From Meta, a Wikimedia project coordination wiki
Jump to: navigation, search

The table below shows the changes of the database schema that will happen with MediaWiki 1.5, a first Alpha version of which was released on May 3, 2005. To the left is the old database schema, to the right is the new one:

Database-restructure.png

(Note that the REVISION table has been recently altered to decouple the references to the article text from the revision numbers.)

These schema changes are the most essential requirement for Wikidata, as they allow it to associate an individual page with several data elements with only minimal changes to the schema.

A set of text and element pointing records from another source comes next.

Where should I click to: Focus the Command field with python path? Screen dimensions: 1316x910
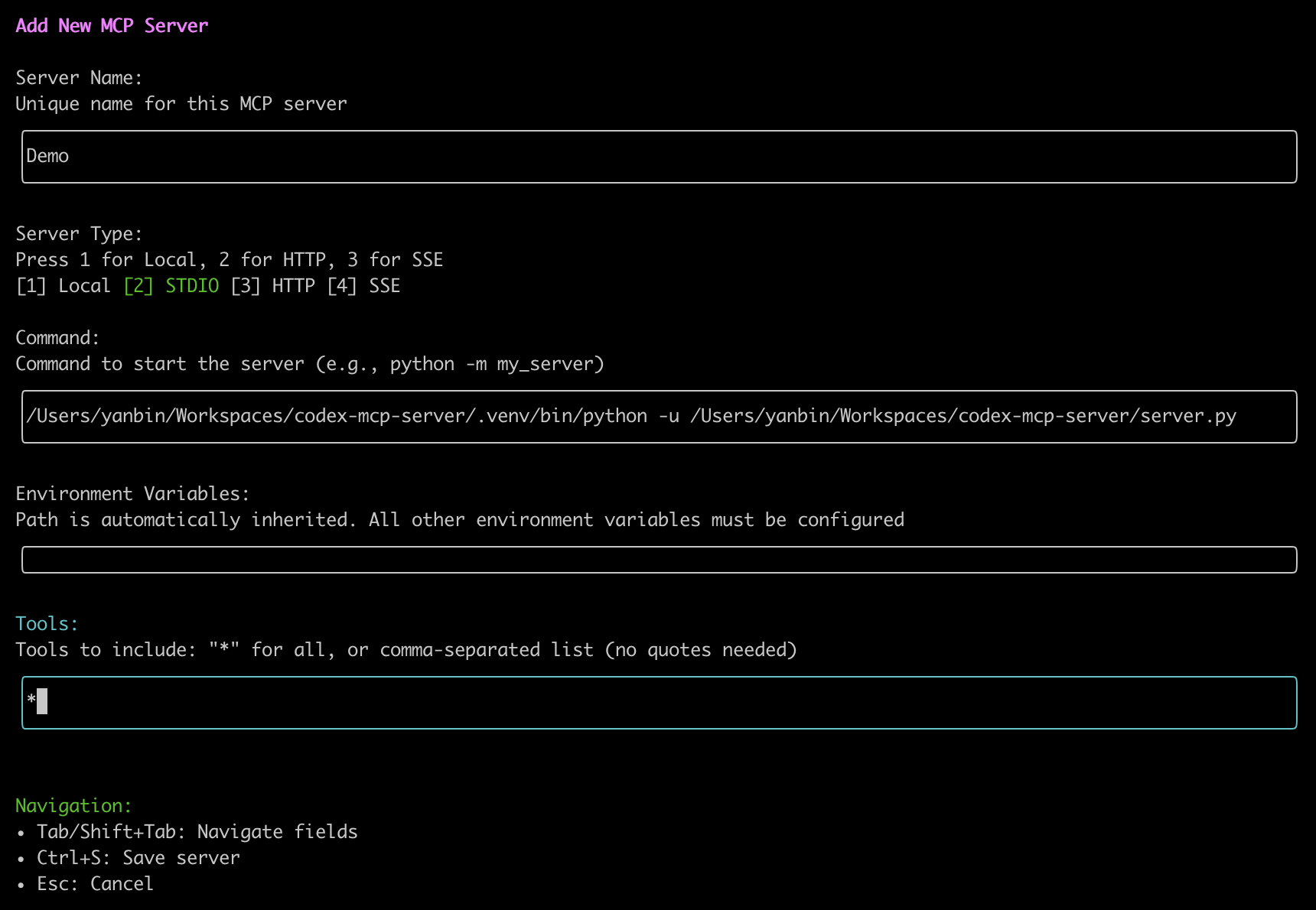click(x=658, y=417)
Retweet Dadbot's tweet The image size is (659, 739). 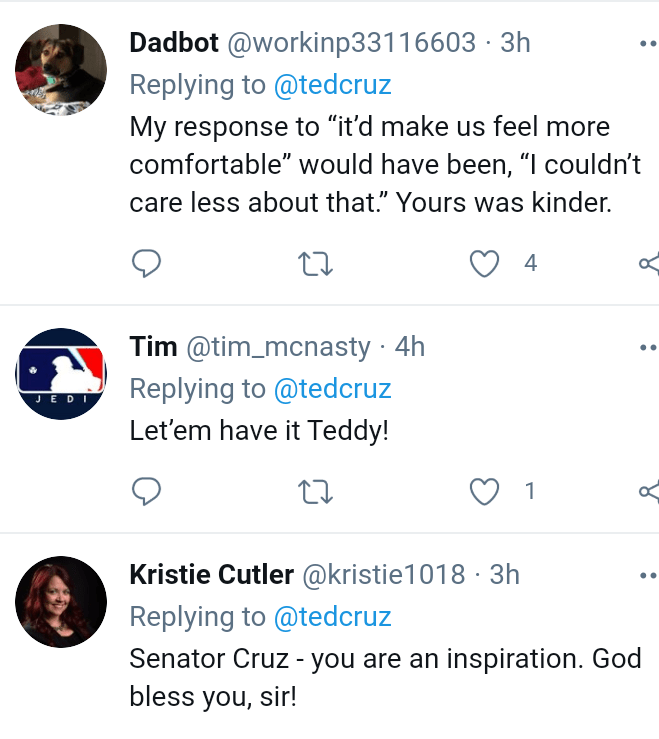coord(316,263)
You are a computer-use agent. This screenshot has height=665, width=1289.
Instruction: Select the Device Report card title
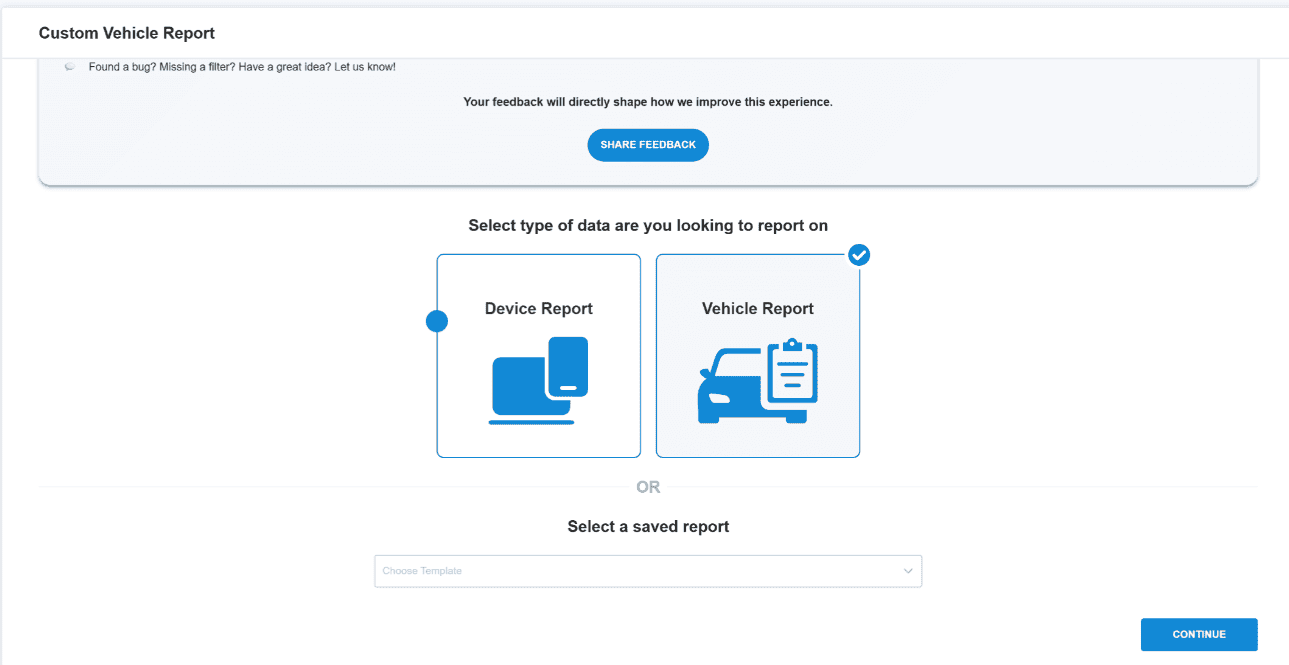pyautogui.click(x=538, y=309)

Primarily, the following changes are required:

  • A new table SCHEMA which defines the existing Wikidata schemas. This will only exist after prototype I, as the first prototype will use a hardcoded schema.
  • A new column rev_field in the REVISION table which associates an individual article revision with a field from a schema.
  • A new column rev_language which can be used for schemas which allow multiple revisions under the same title (as is the case in the Ultimate Wiktionary).

Beyond that, new tables can be created modeled after the TEXT table above for every desired type of data, such as strings, numbers, blobs, and dates. Each of these data elements is associated with a revision and, through that, associated with a schema.

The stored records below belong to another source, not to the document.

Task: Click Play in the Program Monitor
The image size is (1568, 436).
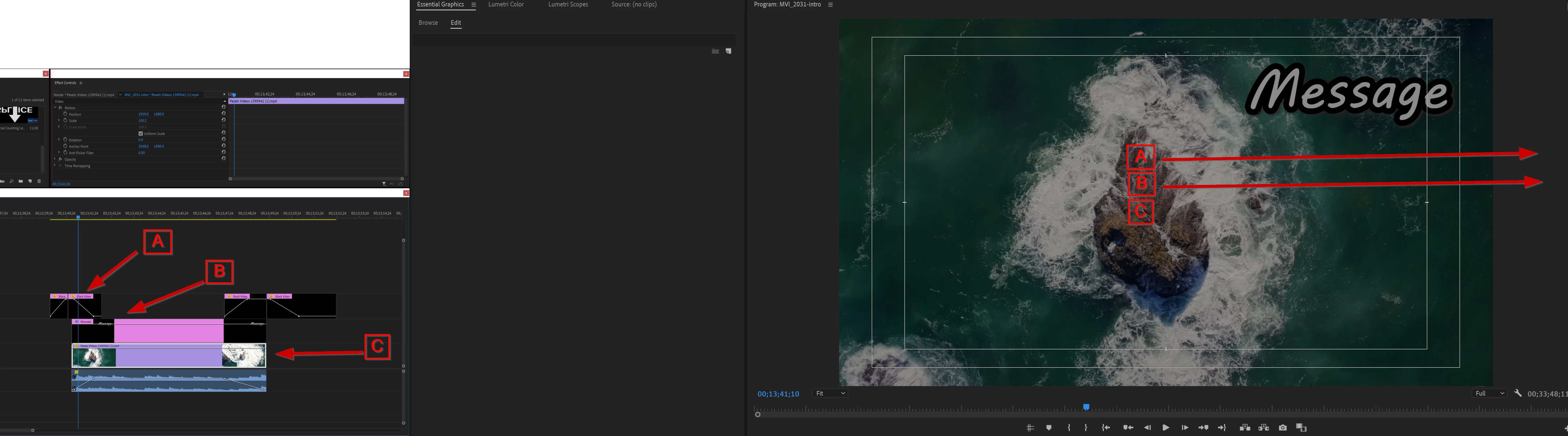Action: [1165, 427]
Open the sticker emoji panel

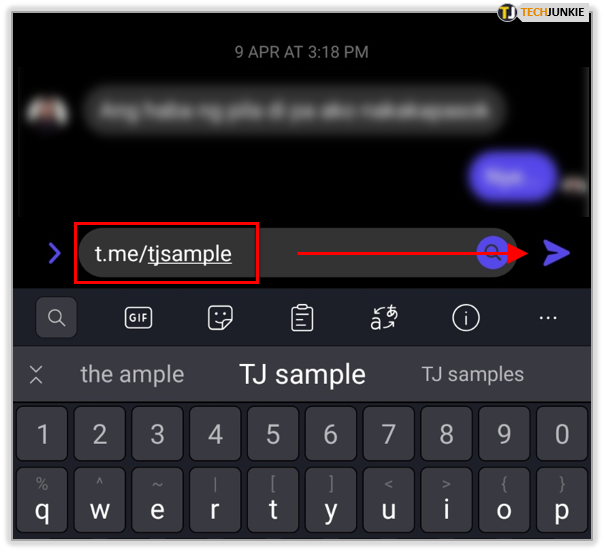(220, 318)
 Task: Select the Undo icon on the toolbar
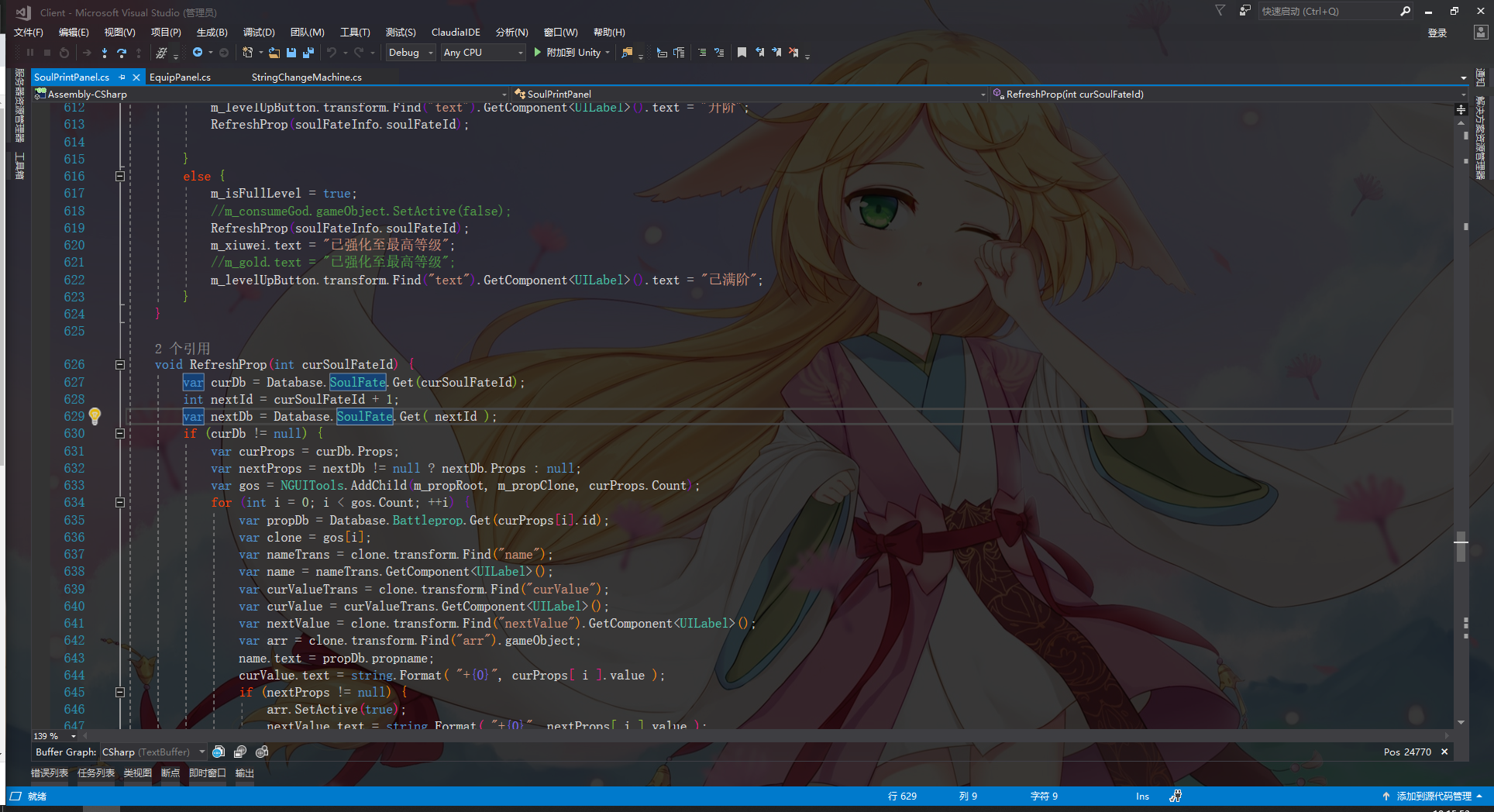pos(332,52)
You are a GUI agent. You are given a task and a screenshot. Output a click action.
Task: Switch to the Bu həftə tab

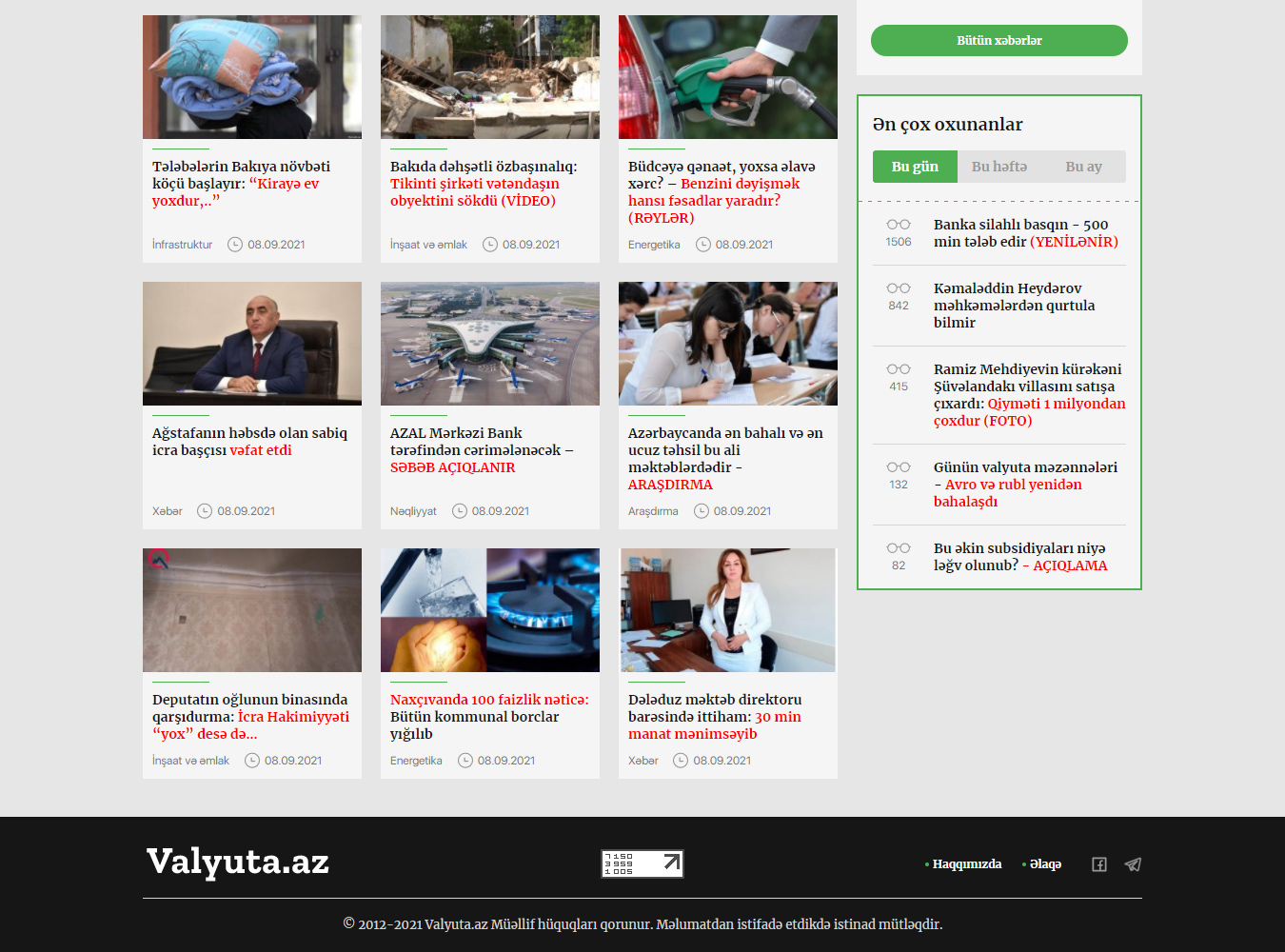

Schemas and namespaces[edit]

In the Wikidata model, schemas directly build on the existing model of namespaces (prefixes like "User:", "Image:", "Wikipedia:"). A schema must be associated with a particular namespace. Thus, using the existing page_namespace field, we can immediately look up what schema a page is part of. This then allows us to search for the content of individual fields, if necessary, in different languages.

Presently, namespaces are very difficult to create and change. They are defined in essentially four places:

  • includes/Defines.php - lists the hardcoded system namespaces and their ID numbers
  • includes/Namespace.php - defines the "canonical" namespace names which will work in any language
  • language/Language*.php - local namespace names
  • LocalSettings.php - an arbitrary number of custom namespaces

The system namespaces are referred to extensively in the code in many situations. For example, a regular page is always linked to a discussion page, and this relationship is hardcoded. Additionally, certain parameters for each namespace can be set in LocalSettings.php.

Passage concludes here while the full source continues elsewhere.